January 01, 1997  ·  Michael Fumento  ·  Michael Fumento  ·  Economy

Poor Al Gore. Even when he correctly diagnoses a problem, he just can’t come up with a solution that doesn’t include Big Government — even when Big Government is the problem in the first place.

Case in point: the threat to one of the world’s most magnificent and important eco-systems, the Florida Everglades.

This threat is primarily from sugar farming, which uses up more and more of this precious land every year. Far worse, huge amounts — as much as 80 percent — of the phosphorous used in fertilizing sugar cane in Florida drains into the Everglades.

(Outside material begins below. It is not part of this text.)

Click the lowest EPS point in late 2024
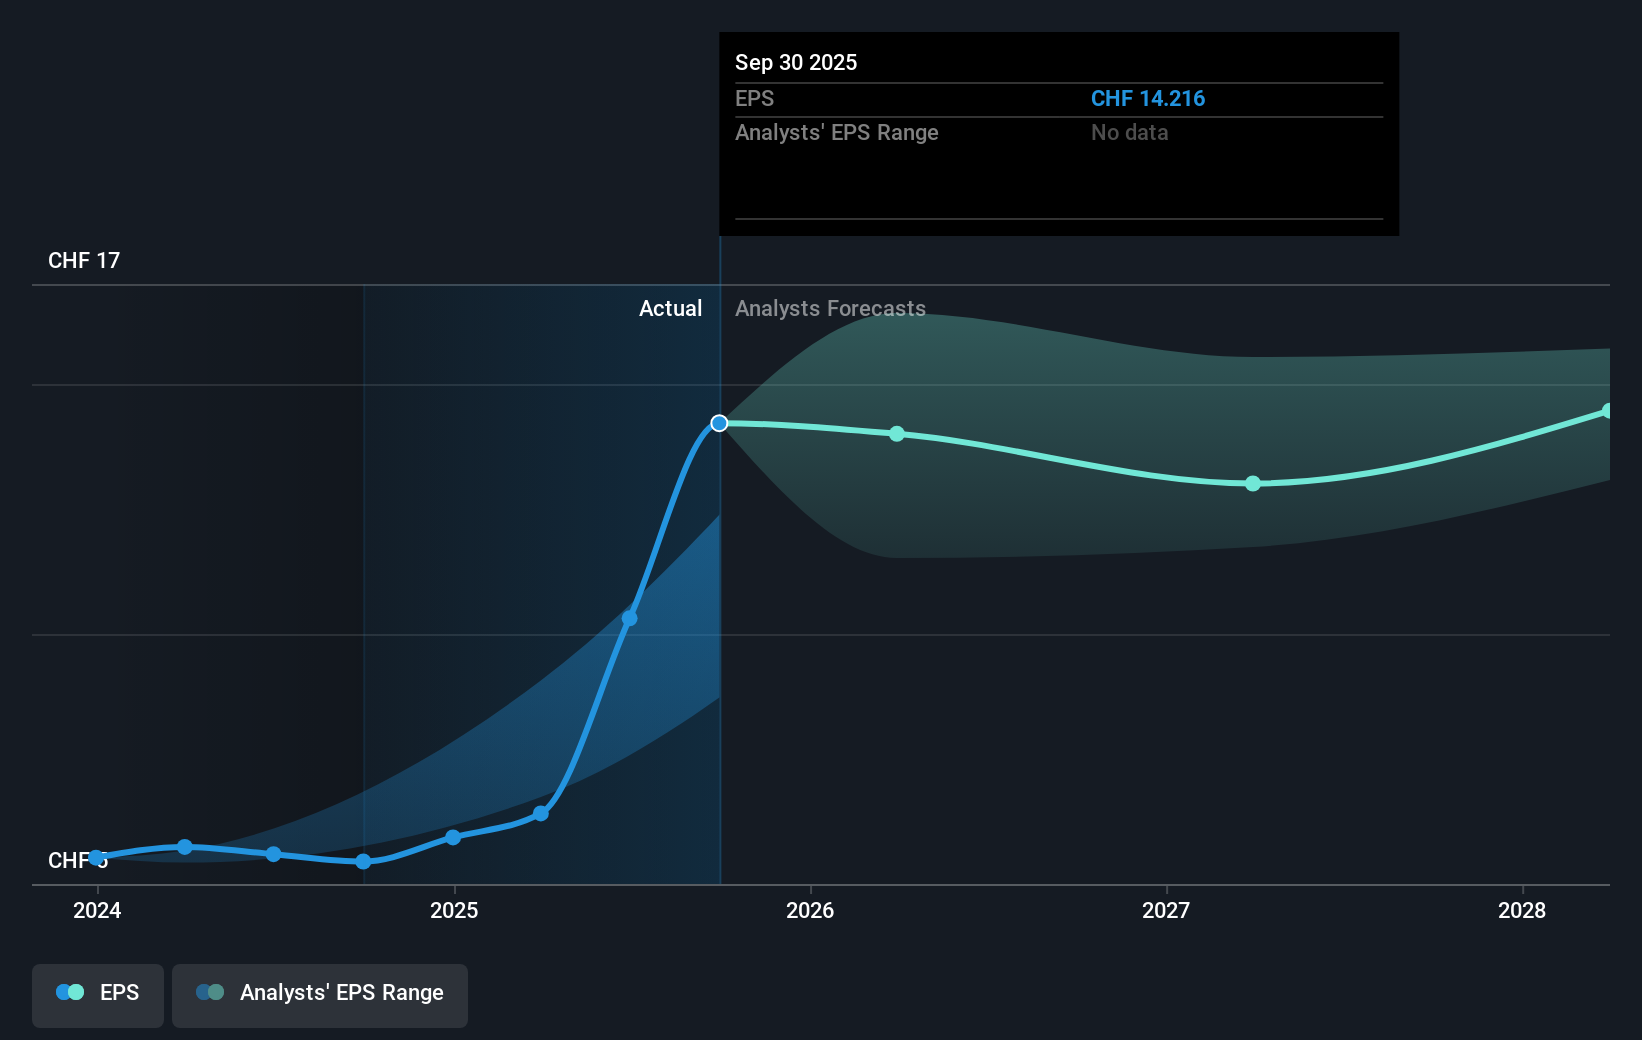1642x1040 pixels. [x=363, y=861]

This sets off a chain reaction, stimulating growth among bacteria and algae and also fostering the growth of cattails which choke off the marshes, ruining nesting places and destroying animal food supplies. Thousands of acres have been overrun by these super cattails.

The farming has also dramatically reduced the flow of fresh water from Lake Okeechobee into the Everglades, again damaging the eco-system.

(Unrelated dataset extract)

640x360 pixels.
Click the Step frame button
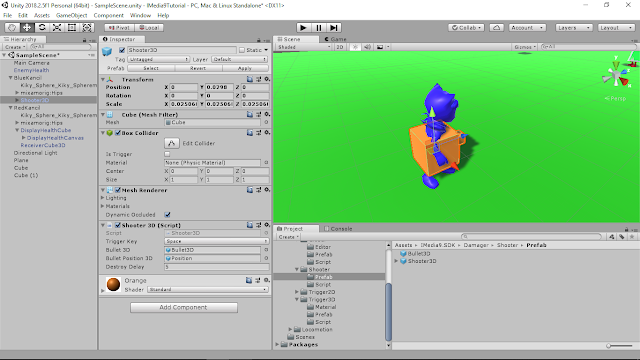coord(334,28)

Gore’s solution to this is a tax-and-spend Democrat’s solution to all problems — raise taxes and spend them. Tax all sugar growers a penny a pound and spend the money to buy as much as 140,000 acres back from farmers to convert them back to marshlands. His explanation is that we already subsidize sugar 18 cents per pound, so really we’d just be cutting their subsidy.

Alas, the situation isn’t nearly that simple.

In fact, the government does not directly subsidize sugar. It does guarantee sugar farmers a minimum of 18 cents return per pound, but it never pays any of that out. Rather it enforces import restrictions to prop the price of sugar up. Sugar in this country currently wholesales for about 23 to 24 cents a pound, about twice the cost globally.

So what Gore is proposing isn’t holding back a bit on a subsidy, it’s just a tax, and one that will leave the import restrictions completely intact.

Yet it’s the import restrictions that are the real cause of the problem. By artificially inflating the production value of sugar, they encourage industry to grow far more crops than they otherwise would. In 1981, 334,000 acres of Everglades were used for sugar farming; today the number is about half a million acres.

Get rid of the protections and farming in the Everglades will plunge. If this puts sugar cropland back to its 1981 level, it will give us back 166,000 acres of wetlands — 26,000 more than the Gore proposal. It will also greatly reduce the price that Americans pay to prop up Big Sugar’s profits. In all, the sugar program is estimated to cost consumers $1.4 billion a year.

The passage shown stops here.